# Start of Excerpted text

BRIEF DESCRIPTION OF THE DRAWINGS
FIG. 1 depicts a cross sectional side view of one alternative
embodiment of a liner and insulation system taken along the line
1-1 of FIG. 2;
FIG. 2 depicts a top view of one alternative embodiment of a liner
and insulation system;
FIG. 3 depicts an environmental isometric view of one alternative
embodiment of the invention;
FIG. 4 depicts an alternative environmental isometric view of one
alternative embodiment of the invention;
FIG. 5 depicts a partial cross-sectional side view of one
alternative embodiment of the invention taken along the line 5-5 of
FIG. 3;
FIG. 6 depicts a partial cross-sectional side view of one
alternative embodiment of the invention taken along the line 6-6 of
FIG. 4;
FIG. 7 depicts an exploded detail partial cross-sectional side view
of one alternative embodiment of the invention taken along the line
6-6 of FIG. 4; and
FIG. 8 depicts a side environmental partial phantom line view of
one alternative embodiment showing the use of the invention.
DETAILED DESCRIPTION OF THE PREFERRED EMBODIMENTS
In the following description, like reference characters designate
like or corresponding elements throughout the drawings. Within this
disclosure it is to be understood that such terms as "top,"
"above," "below," and other words similar thereto, have been
selected for convenience and are not to be construed as limiting
terms. Referring in more detail to the drawings, certain
embodiments of the invention are described below.
In some embodiments the liner fabrication tool is generally
referred to by the numeral 10. The liner fabrication tool 10
includes a gripping member 16.
In some embodiments as shown in FIGS. 3 through 8 the gripping
member 16 is formed of a first support wall 40 and a second support
wall 42. The first support wall 40 includes a first aperture 44 and
the second support wall 42 includes a second aperture 46. A base 48
preferably extends between the bottom of the first support wall 40
and the bottom of the second support wall 42. A gripper opening 18
is preferably centrally located relative to the base 48.
In at least one embodiment the first support wall 40 includes a
first rearward projecting section 60 and the second support wall 42
includes a second rearward projecting section 62. In some
embodiments, the base 48 and gripping opening 18 is disposed
forwardly from, and below, the first rearward projecting section 60
and the second rearward projecting section 62. In some embodiments,
the first aperture 44 is disposed through the first rearward
projecting section 60 and the second aperture 46 is disposed
through the second rearward projecting section 62. The first
rearward projecting section 60 and the second rearward projecting
section 62 are located, and are constructed and arranged to enhance
the leverage provided by the first cam support member 22 and second
cam support member 24 during compression of the insulated material
36 disposed between the inner liner 34 and the outer casing 38.

# End of Excerpted text
# Start of Data block

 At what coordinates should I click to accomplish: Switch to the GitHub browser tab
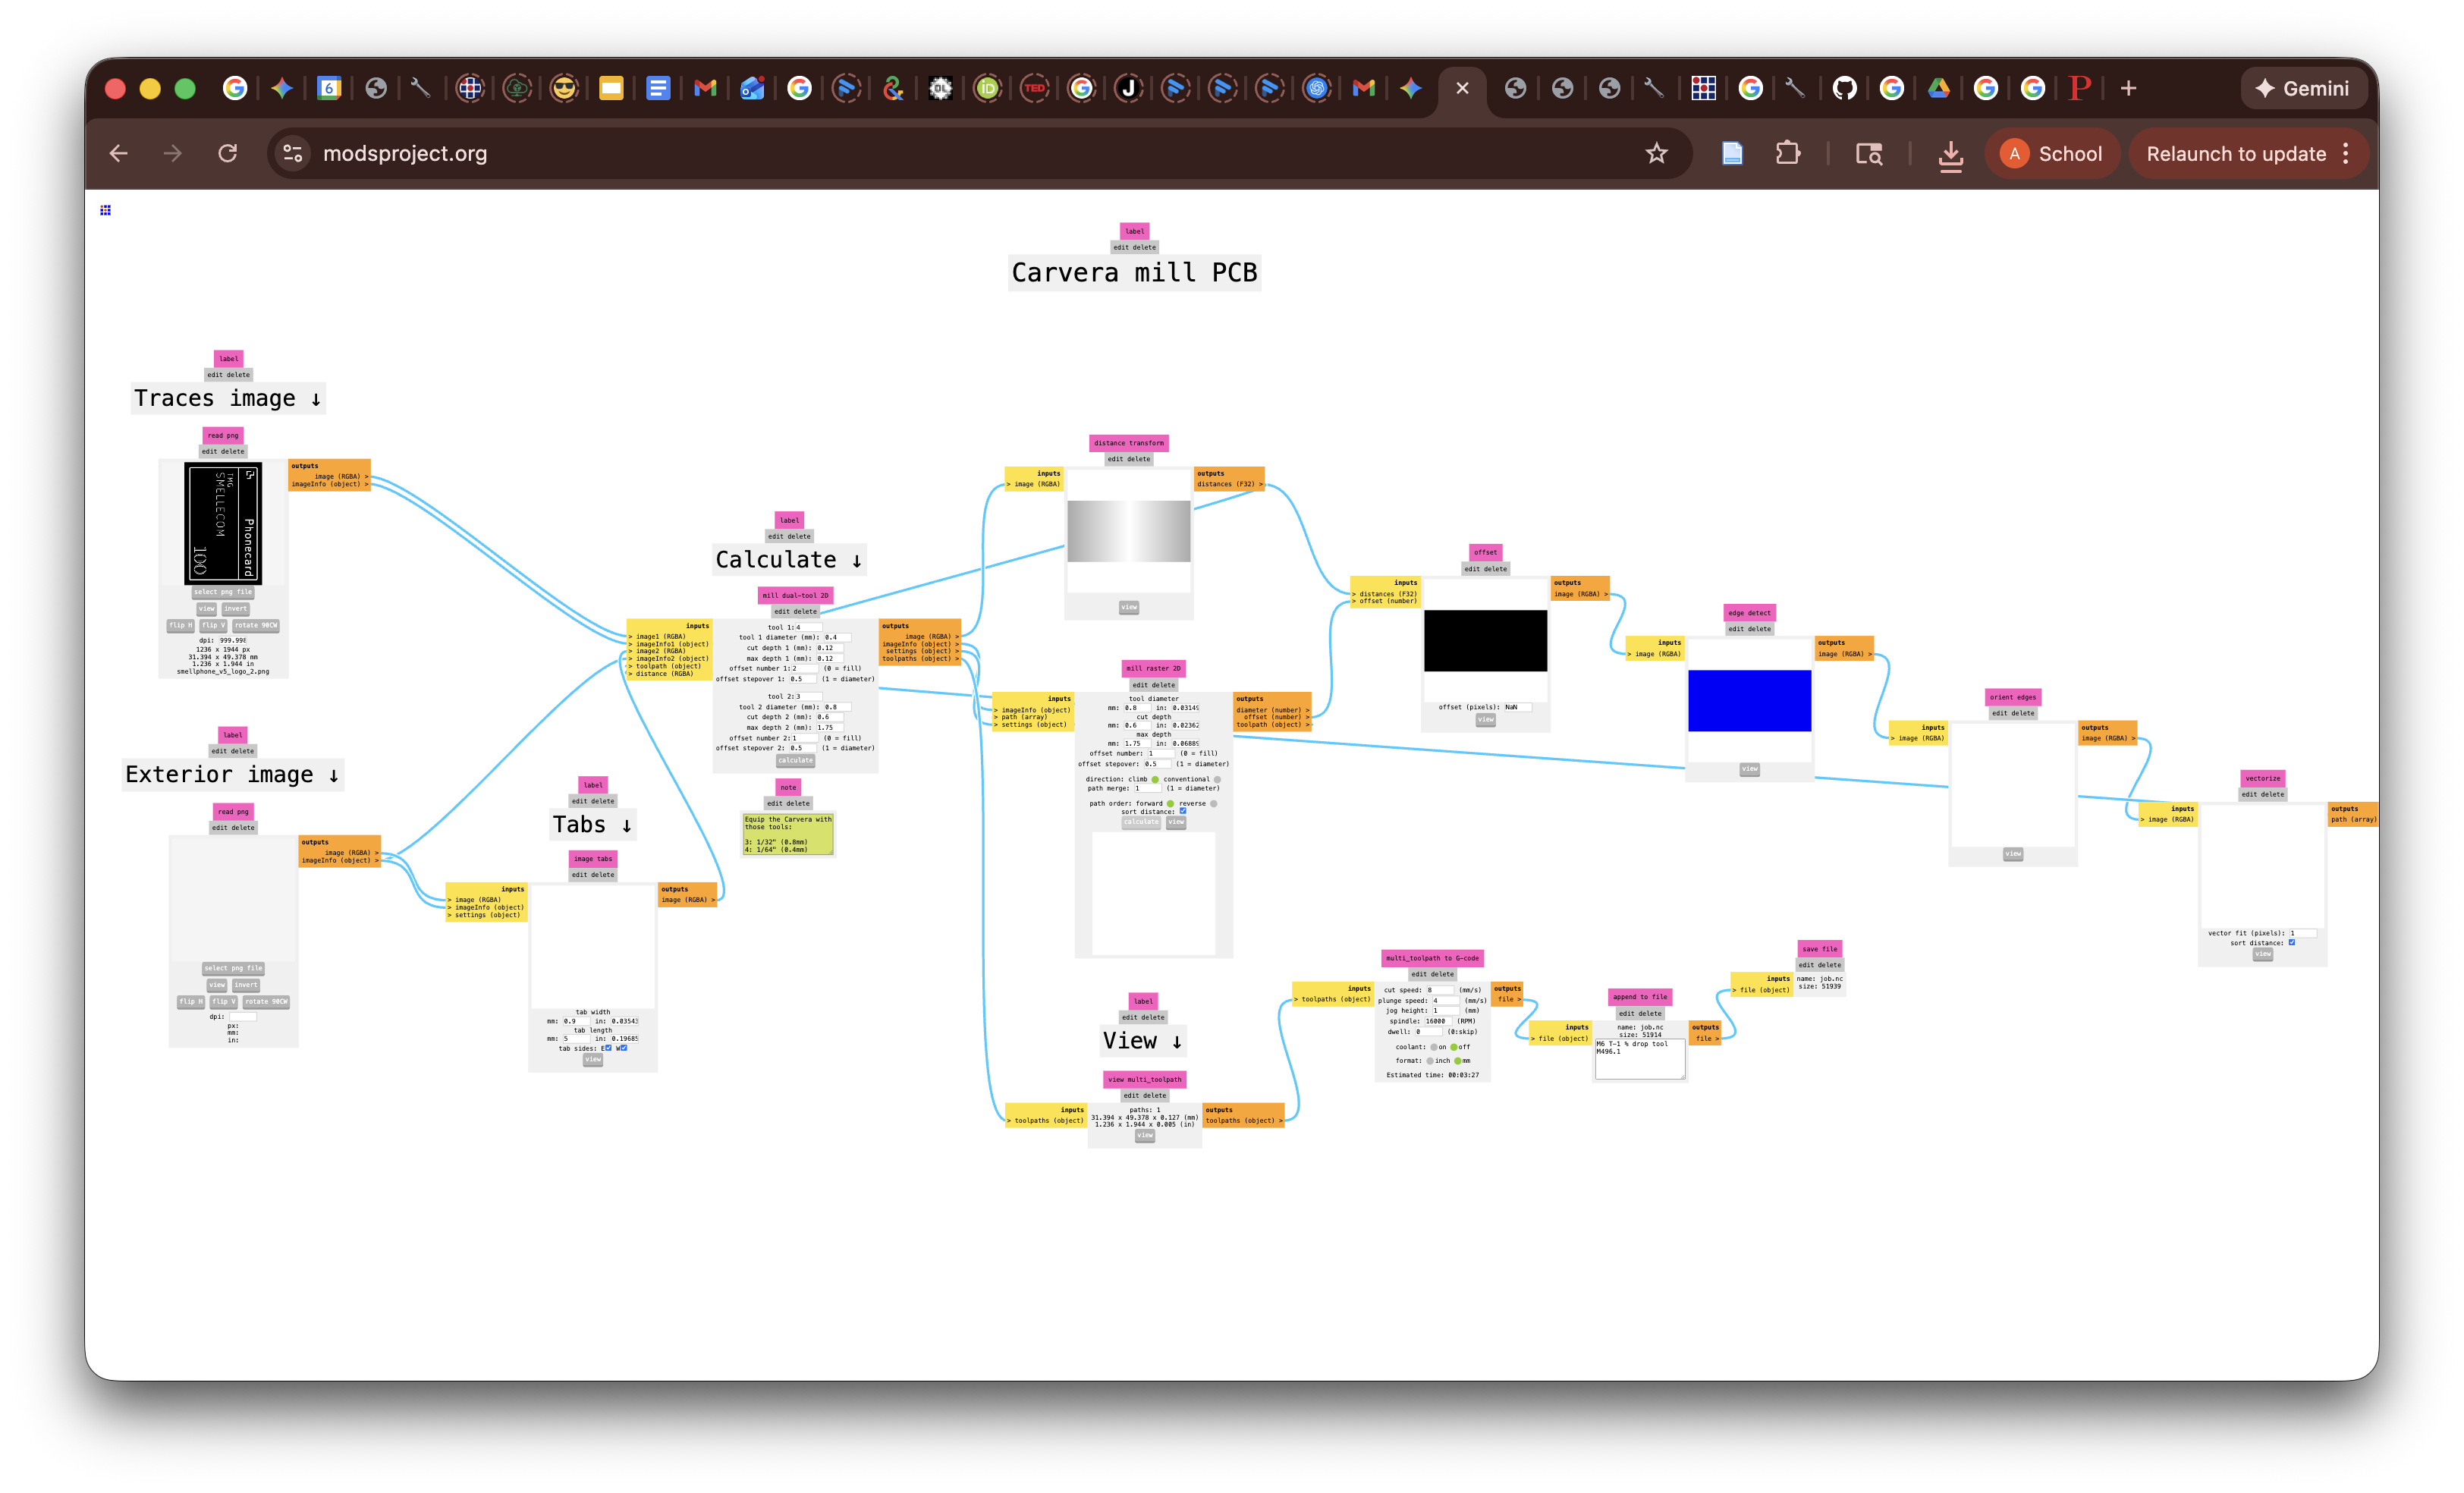point(1844,88)
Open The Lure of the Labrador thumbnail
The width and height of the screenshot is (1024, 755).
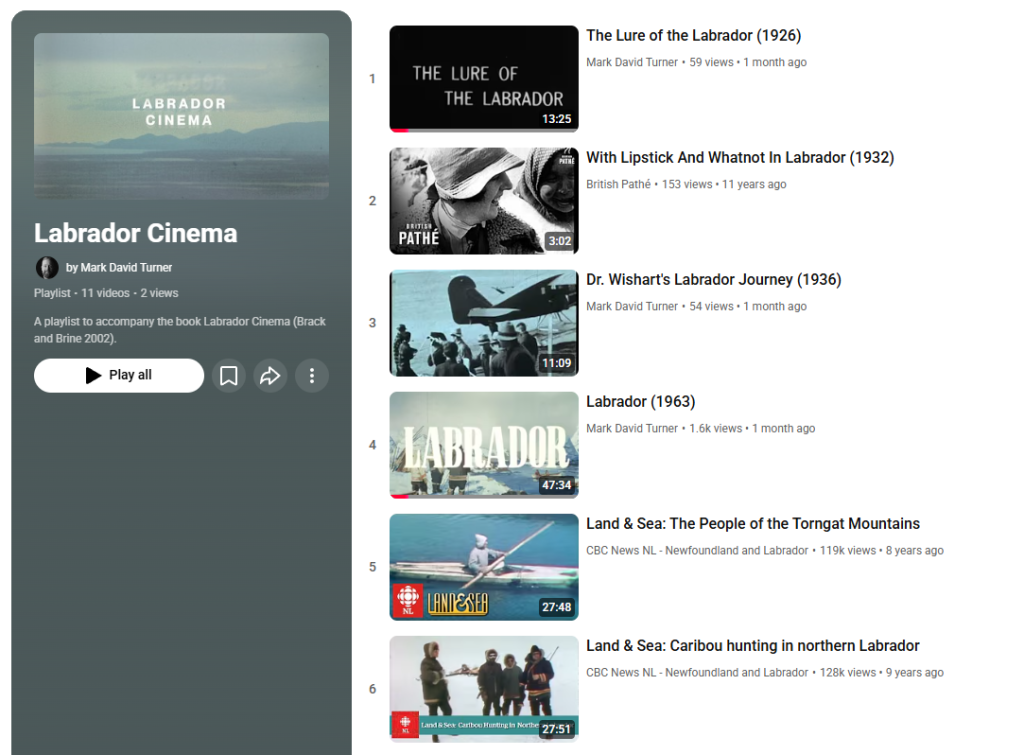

# End of Data block

## Exercise instructions
(1) Answer these from the liner fabrication tool excerpt, one line each:
(a) Along which line, and of which figure, is the view in FIG. 1 taken?
(b) Which two walls form the gripping member 16?
(c) Where is the gripper opening 18 preferably located?
(2) Carry on with the liner fabrication tool excerpt from the point where it stops.

## Answers to the problems
(1)
(a) Along the line 1-1 of FIG. 2.
(b) The first support wall 40 and the second support wall 42.
(c) Centrally, relative to the base 48.

(2)
In some embodiments, the gripper opening 18 is preferably
constructed and arranged for placement over the pin tip 14 and pin
12 of a liner and insulation system. In some embodiments, the
gripper opening 18 has a diameter which is slightly larger than the
diameter of the pin 12 of the liner and insulation system.
In at least one alternative embodiment, a first gripper support 52
preferably extends between the top of the first support wall 40 and
the top of the second support wall 42 opposite to the base 48. A
second gripper support 54 also preferably extends between the top
of the first support wall 40 and the top of the second support wall
42 opposite to the base 48.
In some embodiments a loop 56 may be engaged to the second gripper
support 54. The loop 56 is constructed and arranged for engagement
to an expandable member or spring 58. The expandable member or
spring 58 is preferably constructed and arranged to position the
gripper member 16 in a desired position relative to the liner
fabrication tool 10.
In at least one embodiment, the first support wall 40, second
support wall 42, base 48, first gripper support 52, second gripper
support 54, and loop 56 are formed of metallic material having a
sufficient strength and durability to not fracture or fail during
use in the compression of insulated materials 36 disposed between
an inner liner 34 and an outer casing 38.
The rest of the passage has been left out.